1 and 2 are diagrams showing the structure of an antireflection film of a conventional plastic optical component, and FIG. 3 is a diagram showing the structure of an antireflection film of a plastic optical component in an embodiment of the present invention. FIG. 4 is a diagram showing the spectral reflectance of the present invention and conventional plastic optical components. 1...Plastic optical component, 2...Antireflection film, 3...Thermosetting organic thin film or hardened glass thin film, 4, 6... Thin film made of silicon dioxide, 5... Thin film made of magnesium fluoride.

Claims (1)

[Claims] 1. An antireflection film is formed on the surface of a plastic optical component by forming a vapor deposited film having a three-layer structure of a first layer, a second layer, and a third layer in order from the surface side to the air side.
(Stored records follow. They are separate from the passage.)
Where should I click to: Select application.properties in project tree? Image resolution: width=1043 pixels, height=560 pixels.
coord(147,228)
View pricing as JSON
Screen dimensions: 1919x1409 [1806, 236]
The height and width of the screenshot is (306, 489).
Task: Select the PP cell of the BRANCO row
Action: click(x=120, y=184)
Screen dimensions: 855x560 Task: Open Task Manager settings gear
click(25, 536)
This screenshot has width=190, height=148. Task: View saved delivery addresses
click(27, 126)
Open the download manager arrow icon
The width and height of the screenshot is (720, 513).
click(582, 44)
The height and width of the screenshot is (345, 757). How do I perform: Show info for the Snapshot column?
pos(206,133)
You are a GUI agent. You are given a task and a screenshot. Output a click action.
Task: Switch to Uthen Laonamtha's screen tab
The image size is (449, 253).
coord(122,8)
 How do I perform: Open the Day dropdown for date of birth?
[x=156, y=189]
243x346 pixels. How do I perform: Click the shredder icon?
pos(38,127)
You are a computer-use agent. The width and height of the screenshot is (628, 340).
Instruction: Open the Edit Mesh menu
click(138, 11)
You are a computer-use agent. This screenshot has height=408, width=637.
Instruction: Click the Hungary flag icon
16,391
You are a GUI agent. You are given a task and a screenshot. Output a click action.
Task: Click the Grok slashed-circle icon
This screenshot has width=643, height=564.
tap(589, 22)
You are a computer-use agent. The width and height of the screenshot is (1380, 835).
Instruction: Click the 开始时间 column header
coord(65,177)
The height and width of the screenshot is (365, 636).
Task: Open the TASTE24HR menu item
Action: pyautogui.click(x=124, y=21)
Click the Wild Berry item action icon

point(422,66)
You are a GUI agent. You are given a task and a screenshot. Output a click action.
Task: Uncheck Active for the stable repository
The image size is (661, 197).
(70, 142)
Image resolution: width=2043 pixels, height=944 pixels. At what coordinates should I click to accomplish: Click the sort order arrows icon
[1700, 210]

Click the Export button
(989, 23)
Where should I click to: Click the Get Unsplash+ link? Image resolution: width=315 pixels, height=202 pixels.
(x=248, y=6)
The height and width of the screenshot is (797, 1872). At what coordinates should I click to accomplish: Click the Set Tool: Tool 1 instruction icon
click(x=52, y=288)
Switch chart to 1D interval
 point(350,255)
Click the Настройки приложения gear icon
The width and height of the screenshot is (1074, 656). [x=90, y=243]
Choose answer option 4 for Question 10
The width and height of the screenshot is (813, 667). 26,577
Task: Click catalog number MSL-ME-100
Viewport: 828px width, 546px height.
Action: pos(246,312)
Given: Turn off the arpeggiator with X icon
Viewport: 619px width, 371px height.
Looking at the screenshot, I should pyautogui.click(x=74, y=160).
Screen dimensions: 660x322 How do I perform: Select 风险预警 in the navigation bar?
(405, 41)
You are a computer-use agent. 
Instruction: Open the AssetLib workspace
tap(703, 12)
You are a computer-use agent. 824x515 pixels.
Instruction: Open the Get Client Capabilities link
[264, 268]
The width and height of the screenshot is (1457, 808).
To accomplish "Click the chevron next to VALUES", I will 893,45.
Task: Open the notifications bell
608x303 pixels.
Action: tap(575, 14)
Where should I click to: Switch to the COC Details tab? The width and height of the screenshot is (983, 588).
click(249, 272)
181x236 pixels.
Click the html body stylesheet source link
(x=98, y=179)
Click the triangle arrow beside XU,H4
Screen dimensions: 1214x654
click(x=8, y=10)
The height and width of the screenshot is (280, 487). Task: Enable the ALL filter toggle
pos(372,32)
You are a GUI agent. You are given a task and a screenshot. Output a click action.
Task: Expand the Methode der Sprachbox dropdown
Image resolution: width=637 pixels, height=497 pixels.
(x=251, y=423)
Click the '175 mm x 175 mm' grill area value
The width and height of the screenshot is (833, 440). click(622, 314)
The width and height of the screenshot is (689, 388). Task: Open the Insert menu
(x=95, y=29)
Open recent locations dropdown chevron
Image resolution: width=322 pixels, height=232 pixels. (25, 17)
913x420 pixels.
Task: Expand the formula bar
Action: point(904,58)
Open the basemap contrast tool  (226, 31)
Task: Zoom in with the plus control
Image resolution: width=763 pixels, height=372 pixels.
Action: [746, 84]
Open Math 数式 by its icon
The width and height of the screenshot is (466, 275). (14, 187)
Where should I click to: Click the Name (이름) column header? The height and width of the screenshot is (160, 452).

The first layer is made of silicon dioxide (SiO ₂ ), the second layer is made of magnesium fluoride (MgF ₂ ), and the third layer is made of silicon dioxide (SiO ₂ ). An anti-reflection coating for plastic optical parts characterized by: 2. The plastic optical component according to claim 1, wherein the first layer, second layer, and third layer are formed by maintaining a plastic optical component at 60° C. or lower. Anti-reflection coating for parts.